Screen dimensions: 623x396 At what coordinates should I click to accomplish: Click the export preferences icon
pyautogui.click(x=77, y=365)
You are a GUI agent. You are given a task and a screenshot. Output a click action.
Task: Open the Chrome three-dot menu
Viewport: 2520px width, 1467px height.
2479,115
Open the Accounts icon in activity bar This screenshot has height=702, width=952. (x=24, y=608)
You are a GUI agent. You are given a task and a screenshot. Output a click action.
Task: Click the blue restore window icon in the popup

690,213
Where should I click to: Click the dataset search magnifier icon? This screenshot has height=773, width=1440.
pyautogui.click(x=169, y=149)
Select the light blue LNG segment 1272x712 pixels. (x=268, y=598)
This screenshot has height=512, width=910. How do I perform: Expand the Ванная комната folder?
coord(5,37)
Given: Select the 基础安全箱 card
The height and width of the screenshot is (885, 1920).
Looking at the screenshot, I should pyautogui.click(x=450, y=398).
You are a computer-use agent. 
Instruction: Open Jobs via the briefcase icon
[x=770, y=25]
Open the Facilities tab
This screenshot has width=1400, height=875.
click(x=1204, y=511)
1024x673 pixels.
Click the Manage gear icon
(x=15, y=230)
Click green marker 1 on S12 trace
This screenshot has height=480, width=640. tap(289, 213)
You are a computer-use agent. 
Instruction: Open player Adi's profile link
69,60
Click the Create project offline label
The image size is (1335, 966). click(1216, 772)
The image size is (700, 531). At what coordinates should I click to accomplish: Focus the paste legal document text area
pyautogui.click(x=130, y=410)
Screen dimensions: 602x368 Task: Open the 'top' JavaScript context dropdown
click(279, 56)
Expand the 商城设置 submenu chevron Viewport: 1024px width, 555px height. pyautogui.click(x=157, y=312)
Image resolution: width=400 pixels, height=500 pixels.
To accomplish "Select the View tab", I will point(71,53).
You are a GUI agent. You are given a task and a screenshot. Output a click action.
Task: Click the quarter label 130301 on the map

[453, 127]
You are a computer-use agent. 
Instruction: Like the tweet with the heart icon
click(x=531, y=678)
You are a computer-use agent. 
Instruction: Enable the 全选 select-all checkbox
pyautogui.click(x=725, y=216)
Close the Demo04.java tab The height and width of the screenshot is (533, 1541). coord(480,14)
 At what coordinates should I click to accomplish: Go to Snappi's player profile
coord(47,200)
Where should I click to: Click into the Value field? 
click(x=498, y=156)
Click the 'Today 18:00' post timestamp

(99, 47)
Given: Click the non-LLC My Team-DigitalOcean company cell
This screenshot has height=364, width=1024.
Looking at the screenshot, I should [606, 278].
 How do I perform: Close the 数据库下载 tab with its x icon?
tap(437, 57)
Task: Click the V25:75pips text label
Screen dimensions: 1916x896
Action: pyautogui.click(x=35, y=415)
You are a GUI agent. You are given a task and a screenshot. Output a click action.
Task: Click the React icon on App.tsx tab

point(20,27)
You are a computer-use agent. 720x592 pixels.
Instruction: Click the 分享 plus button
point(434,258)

....

WHAT THIS TASK INVOLVES |
The expected result is an exact transcription of the lines from the one containing "How do I perform: Close" through the end of the records above; please include both ends.

SOLUTION TO THIS TASK |
 How do I perform: Close the 数据库下载 tab with its x icon?
tap(437, 57)
Task: Click the V25:75pips text label
Screen dimensions: 1916x896
Action: pyautogui.click(x=35, y=415)
You are a GUI agent. You are given a task and a screenshot. Output a click action.
Task: Click the React icon on App.tsx tab

point(20,27)
You are a computer-use agent. 720x592 pixels.
Instruction: Click the 分享 plus button
point(434,258)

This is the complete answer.